The Blue Union narrative of what is wrong at Everton tends to be long on accusations and short on facts. It’s like a laundry list of conspiracy theories. So let’s have a close look at some of the facts surrounding one of their key allegations. Let’s go to their constant insistence that the substantial rise in ‘other operating costs’ during the year that Finch Farm opened, as shown in Everton’s annual reports & accounts, represents something which hints at incompetence or which is suspicious, something in their words which is “still inadequately explained.”
The big jump in these costs, to which they refer, occurred when they climbed from £11.7m in 2006/7 to £21.1m in 2007/08. Of course there is an explanation. In the 2007/08 annual report this increase was described thus: “Further significant increases in operating costs were also incurred in the year following the opening of the new Finch Farm training facility. The additional operating costs compared with those incurred at Bellefield are seen as a necessary investment to provide the appropriate training facilities required by both first team players and academy players at a Premier League club of Everton’s standing.” So there you have it, crisp and clear, in the independently audited annual report.

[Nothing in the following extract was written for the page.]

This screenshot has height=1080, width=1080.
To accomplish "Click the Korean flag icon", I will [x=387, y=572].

Clearly the Blue Union are of the view that the club lies in its annual reports – an extremely serious accusation – and that the independent auditors, Deloitte’s, are complicit. But let’s look at it further. Is the explanation credible? Let’s run a few comparisons of the Finch Farm training complex and Bellefield.
Bellefield was 8.9 acres in size. Finch Farm is 55 acres, in terms of land alone over 5 times bigger. Finch Farm enabled the club to bring together the first team squad and the youth academy under the same roof, whereas previously they had trained separately. The facilities at Bellefield were built fifty years ago, in the early 1960’s, and to quote a Toffeeweb description: “state-of-the-art at the time, the place is now sadly well past its best.”

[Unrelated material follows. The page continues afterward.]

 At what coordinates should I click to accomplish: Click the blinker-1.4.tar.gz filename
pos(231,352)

Construction of the new buildings and facilities at Finch Farm cost about £10m and it is currently valued at approximately £15m. The facility features 10 full-size grass pitches on three plateaus, one of which is floodlit, along with an additional floodlit synthetic pitch and specialist training areas for fitness work and goalkeepers, as well as an exact recreation of the pitch at Goodison Park. Inside the training complex there are extensive changing facilities for both the senior squad and Academy players. The indoor facilities include the following: gym, synthetic indoor training pitch, hydrotherapy pools, spa, sauna, physiotherapy rooms, media centre, video lounges, video editing suite, offices and catering facilities.
So the move from Bellefield to Finch Farm would have certainly caused a huge jump in the level of business rates, as well as substantial increases in all other costs too: electricity, security, personnel, cleaning, pitch maintenance, the list is endless.
So do we find the club’s explanation of this sharp jump in costs credible? – yes we do. Will the Blue Union? – probably not.
So let’s try another tack. Let’s look at another Premier League club with a modern new training facility, do a comparison and see how their ‘other operating costs’ compare with Everton’s. Sunderland’s training complex is called, unsurprisingly, The Academy of Light. It is described as having: gym, hydrotherapy area, treatment area, changing facilities, media lounge, offices and a refectory as well as 12 or more pitches depending on the size they are marked out to, but not apparently a sauna or synthetic indoor training pitch. So it sounds similar to Finch Farm. In the accounts of both clubs the ‘other operating costs’ item includes the costs associated with operating their stadia, training facilities, travel and accomodation, in short all operating expenses other than salaries, amortisation and depreciation. The Stadium of Light is a new state-of-the-art facility which the Old Lady, Goodison, certainly is not and the costs of keeping her going, are of course high, and one of the reasons a move to a new stadium is seen as essential. No two clubs are exactly the same of course, accounting policies will differ.
Sunderland’s turnover in the year to 31 July 2009 was £64.5m, while Everton’s turnover in the year to 31 May 2009 was £79.7m. So in terms of revenues Sunderland is 19% smaller than Everton. The item that interests us – ‘other operating costs’ – at Sunderland were £17.5m and at Everton £21.2m. Thus ‘other operating costs’ as a percentage of turnover at the two clubs is an identical 27%. So a comparison of two Premier League clubs, both with new-state-of-the-art training facilities to support, shows that they spend an identical proportion of their turnover on these facilities and all the other items that go to make up ‘other operating costs’. A coincidence – hardly. For us this validates the figure shown in Everton’s accounts and shows that it is consistent and credible.
Finally it is interesting to note that Sunderland made a loss that year of £24.1m while Everton lost £6.9m.
Will any of this satisfy the Blue Union? – probably not. Do we care? – no.